After conceiving the project, I established an international collaboration with Dr Sabine Taschner-Mandl from St. Anna Children's Cancer Research Institute. Dr Matishalin Patel, an expert in evolutionary biology and a departmental colleague at the University of Hull, and I secured a DAIM PhD studentship through a competitive process to fund this project. In January 2024, Francesca Covell became our first PhD candidate (AI and Data Science).

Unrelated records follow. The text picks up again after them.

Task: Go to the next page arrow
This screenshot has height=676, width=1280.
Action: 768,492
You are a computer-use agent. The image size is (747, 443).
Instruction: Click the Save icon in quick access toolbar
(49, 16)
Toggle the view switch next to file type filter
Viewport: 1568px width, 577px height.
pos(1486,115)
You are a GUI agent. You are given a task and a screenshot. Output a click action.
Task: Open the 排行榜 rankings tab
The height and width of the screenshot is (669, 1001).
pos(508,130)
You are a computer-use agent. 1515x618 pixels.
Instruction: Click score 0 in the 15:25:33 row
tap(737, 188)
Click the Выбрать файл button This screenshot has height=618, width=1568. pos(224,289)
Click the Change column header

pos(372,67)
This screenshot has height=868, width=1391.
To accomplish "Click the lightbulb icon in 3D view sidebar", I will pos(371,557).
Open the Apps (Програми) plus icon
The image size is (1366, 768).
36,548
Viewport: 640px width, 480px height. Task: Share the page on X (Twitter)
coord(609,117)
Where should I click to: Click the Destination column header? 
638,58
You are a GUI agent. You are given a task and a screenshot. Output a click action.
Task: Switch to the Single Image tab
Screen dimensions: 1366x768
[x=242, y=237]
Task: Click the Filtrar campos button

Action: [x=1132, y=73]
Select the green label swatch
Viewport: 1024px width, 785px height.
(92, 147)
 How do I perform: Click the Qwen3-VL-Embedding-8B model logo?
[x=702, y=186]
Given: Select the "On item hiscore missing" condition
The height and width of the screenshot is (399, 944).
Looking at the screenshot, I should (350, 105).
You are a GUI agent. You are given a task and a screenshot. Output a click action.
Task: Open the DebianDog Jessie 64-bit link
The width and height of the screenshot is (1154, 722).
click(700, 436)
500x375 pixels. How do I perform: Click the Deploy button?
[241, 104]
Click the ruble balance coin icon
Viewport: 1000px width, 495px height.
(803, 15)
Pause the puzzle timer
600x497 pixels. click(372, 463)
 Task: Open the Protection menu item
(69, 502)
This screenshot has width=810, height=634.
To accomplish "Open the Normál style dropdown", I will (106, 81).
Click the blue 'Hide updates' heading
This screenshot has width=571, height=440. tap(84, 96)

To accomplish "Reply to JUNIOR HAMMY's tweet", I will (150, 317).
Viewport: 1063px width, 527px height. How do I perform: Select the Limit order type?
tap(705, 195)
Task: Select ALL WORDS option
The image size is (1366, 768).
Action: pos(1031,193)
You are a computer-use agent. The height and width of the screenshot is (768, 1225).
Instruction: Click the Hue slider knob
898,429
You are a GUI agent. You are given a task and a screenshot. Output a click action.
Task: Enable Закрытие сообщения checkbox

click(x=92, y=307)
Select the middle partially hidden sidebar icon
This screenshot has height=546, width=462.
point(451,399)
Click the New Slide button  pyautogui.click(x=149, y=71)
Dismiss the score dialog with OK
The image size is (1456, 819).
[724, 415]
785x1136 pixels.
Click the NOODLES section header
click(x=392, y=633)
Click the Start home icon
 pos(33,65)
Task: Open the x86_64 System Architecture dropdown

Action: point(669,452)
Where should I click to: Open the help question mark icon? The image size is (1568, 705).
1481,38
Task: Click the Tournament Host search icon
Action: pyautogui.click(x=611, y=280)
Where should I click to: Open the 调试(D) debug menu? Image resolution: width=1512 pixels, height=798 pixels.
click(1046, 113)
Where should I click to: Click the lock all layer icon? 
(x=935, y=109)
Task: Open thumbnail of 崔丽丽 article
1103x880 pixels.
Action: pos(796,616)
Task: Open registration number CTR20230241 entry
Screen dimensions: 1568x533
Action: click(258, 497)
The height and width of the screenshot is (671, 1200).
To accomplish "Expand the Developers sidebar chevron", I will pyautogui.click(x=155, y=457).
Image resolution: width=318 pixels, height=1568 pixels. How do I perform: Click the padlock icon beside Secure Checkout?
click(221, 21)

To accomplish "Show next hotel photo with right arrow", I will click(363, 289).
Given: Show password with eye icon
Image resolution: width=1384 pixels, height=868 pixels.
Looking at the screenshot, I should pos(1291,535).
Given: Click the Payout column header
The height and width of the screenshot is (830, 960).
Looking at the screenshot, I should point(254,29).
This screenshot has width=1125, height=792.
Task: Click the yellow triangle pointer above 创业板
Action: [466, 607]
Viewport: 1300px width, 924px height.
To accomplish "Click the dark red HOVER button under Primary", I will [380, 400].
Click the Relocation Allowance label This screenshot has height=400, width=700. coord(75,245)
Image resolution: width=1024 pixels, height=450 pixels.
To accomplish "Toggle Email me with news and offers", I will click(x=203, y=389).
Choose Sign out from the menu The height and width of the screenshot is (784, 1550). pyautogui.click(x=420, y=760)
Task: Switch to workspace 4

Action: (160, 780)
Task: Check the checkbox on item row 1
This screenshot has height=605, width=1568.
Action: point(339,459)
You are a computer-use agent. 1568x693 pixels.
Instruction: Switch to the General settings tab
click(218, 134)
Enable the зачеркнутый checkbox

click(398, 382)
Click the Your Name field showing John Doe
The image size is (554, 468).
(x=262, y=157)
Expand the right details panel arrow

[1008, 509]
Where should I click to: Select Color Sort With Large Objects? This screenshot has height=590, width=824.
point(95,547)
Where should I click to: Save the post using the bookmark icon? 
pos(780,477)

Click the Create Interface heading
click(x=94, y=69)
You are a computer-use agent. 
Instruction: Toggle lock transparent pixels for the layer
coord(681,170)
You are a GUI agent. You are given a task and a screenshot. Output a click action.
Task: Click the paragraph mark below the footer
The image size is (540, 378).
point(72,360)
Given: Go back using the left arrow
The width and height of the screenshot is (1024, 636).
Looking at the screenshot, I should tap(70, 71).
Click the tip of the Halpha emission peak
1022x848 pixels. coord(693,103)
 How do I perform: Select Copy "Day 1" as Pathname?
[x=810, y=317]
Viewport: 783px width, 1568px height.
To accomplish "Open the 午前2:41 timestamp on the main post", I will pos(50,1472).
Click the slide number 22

Fran is interested in neuroblastoma's phenotypic plasticity in this context. She has already built a model describing neuroblastoma cells' interconversion between the noradrenergic, intermediate, and mesenchymal identities with ordinary differential equations. Using the model, she is now investigating the effects of inhibiting different interconversion pathways on clonal evolution during treatment. Typically, noradrenergic neuroblastoma cells are more sensitive to treatment, but Dr Taschner-Mandl is developing mesenchymal phenotype–specific inhibitors. The goal is to manipulate a tumour's interconversion dynamics to steer its evolution towards a state where it is vulnerable to certain drugs.
Other phenomena await explanation too. Most if not all of the existing models of adaptive therapy consider two drugs only, but the rapid COJEC protocol for induction chemotherapy alone requires five drugs. Multidrug adaptive therapy can certainly benefit from a more general theoretical framework. Spatial and stochastic effects, as well as various non-cancer cells in the tumour microenvironment, complicate the dynamics further.